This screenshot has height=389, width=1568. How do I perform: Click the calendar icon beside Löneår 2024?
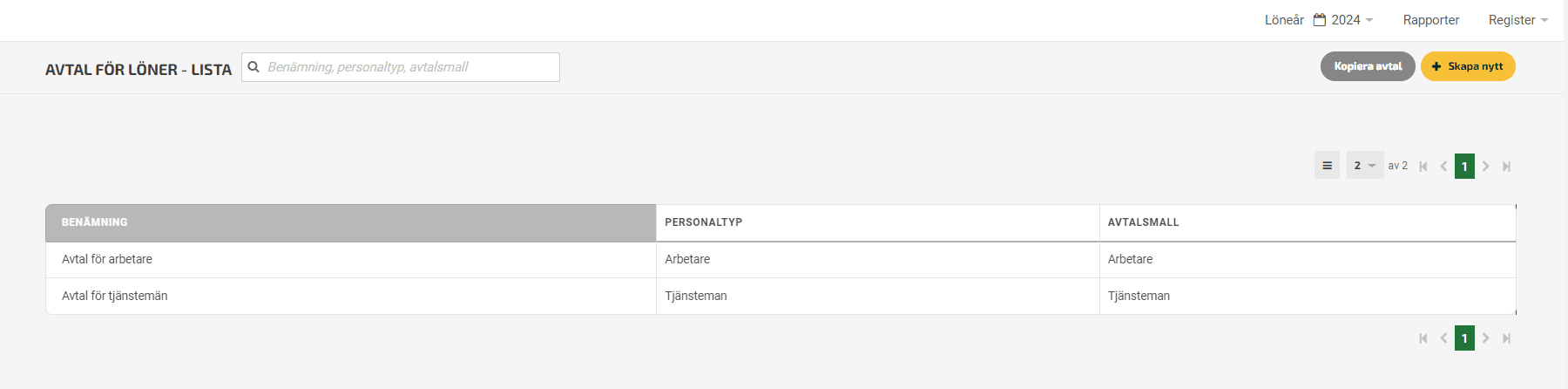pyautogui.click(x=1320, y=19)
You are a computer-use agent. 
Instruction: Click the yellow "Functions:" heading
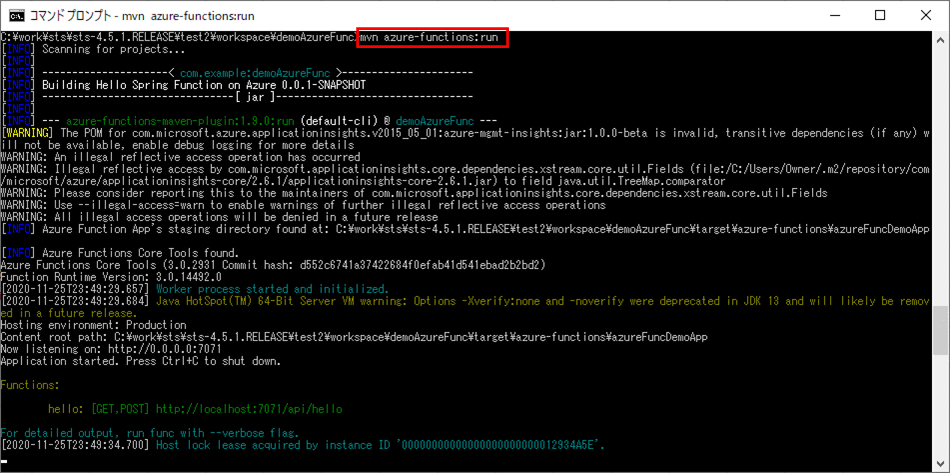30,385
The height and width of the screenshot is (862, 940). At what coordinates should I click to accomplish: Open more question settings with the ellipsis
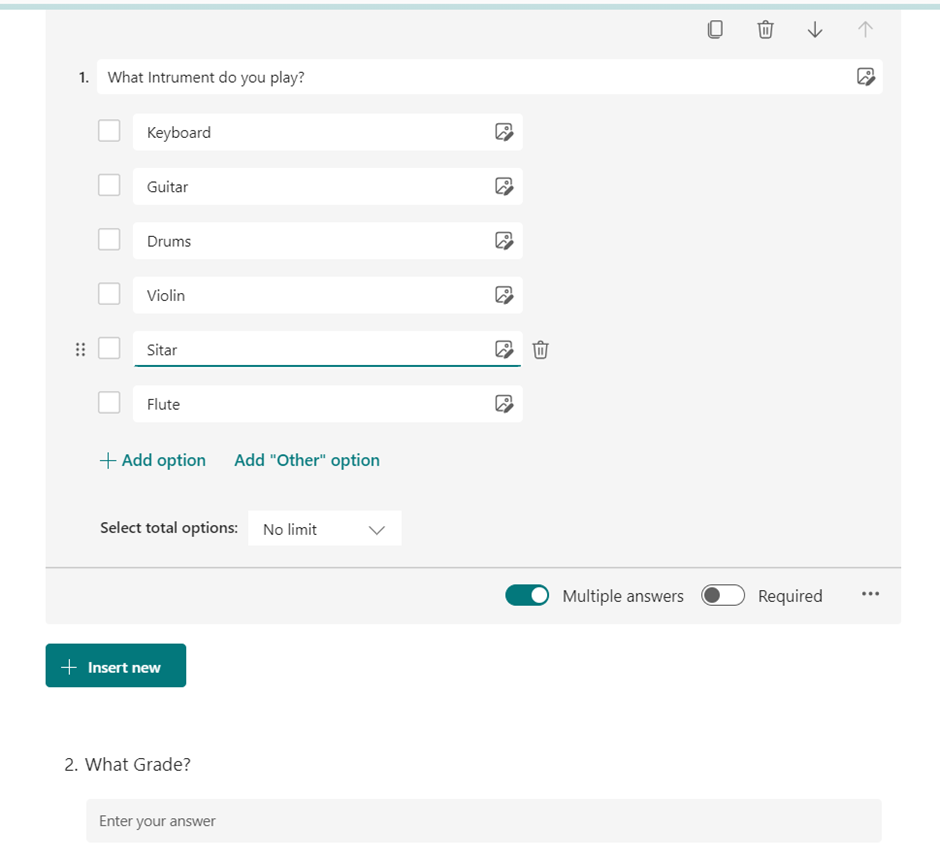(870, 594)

------------

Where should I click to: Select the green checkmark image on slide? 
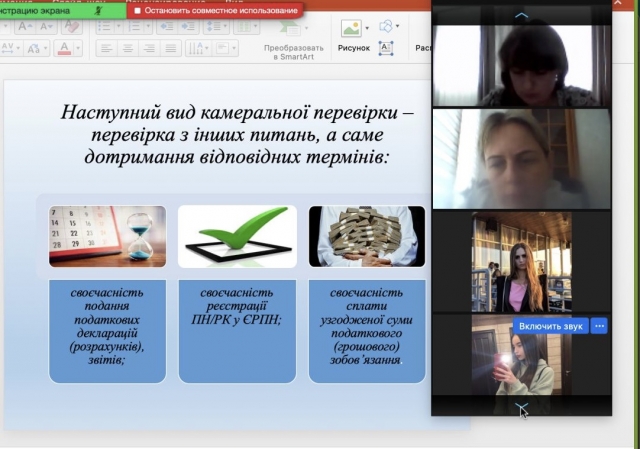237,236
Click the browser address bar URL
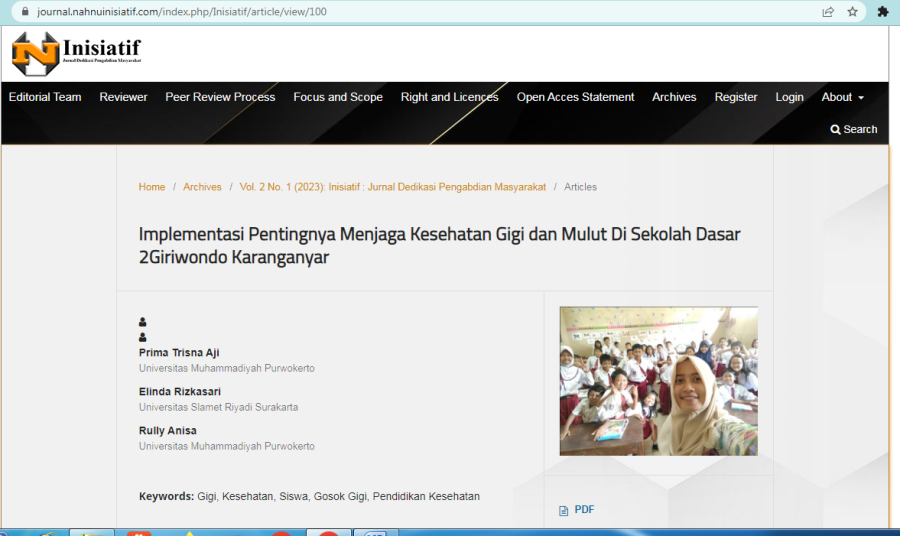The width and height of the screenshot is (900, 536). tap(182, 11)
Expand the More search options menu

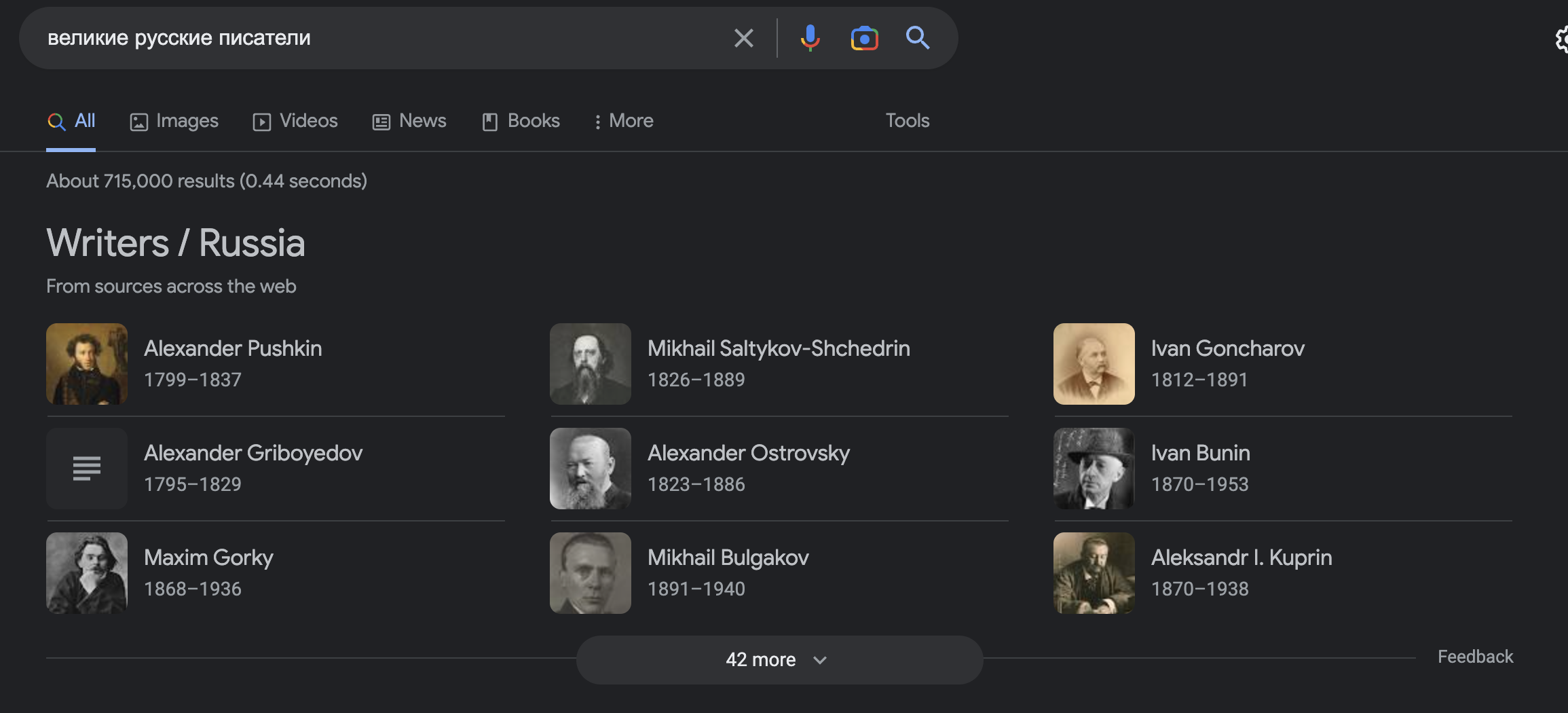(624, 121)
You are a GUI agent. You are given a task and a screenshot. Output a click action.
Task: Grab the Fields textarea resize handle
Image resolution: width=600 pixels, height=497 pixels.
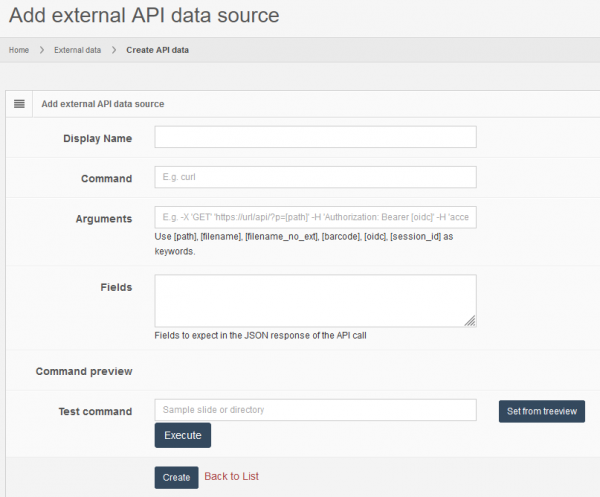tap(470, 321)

------------

Every line of the listing that holds the string "agent" counts once. Give the total alone.

2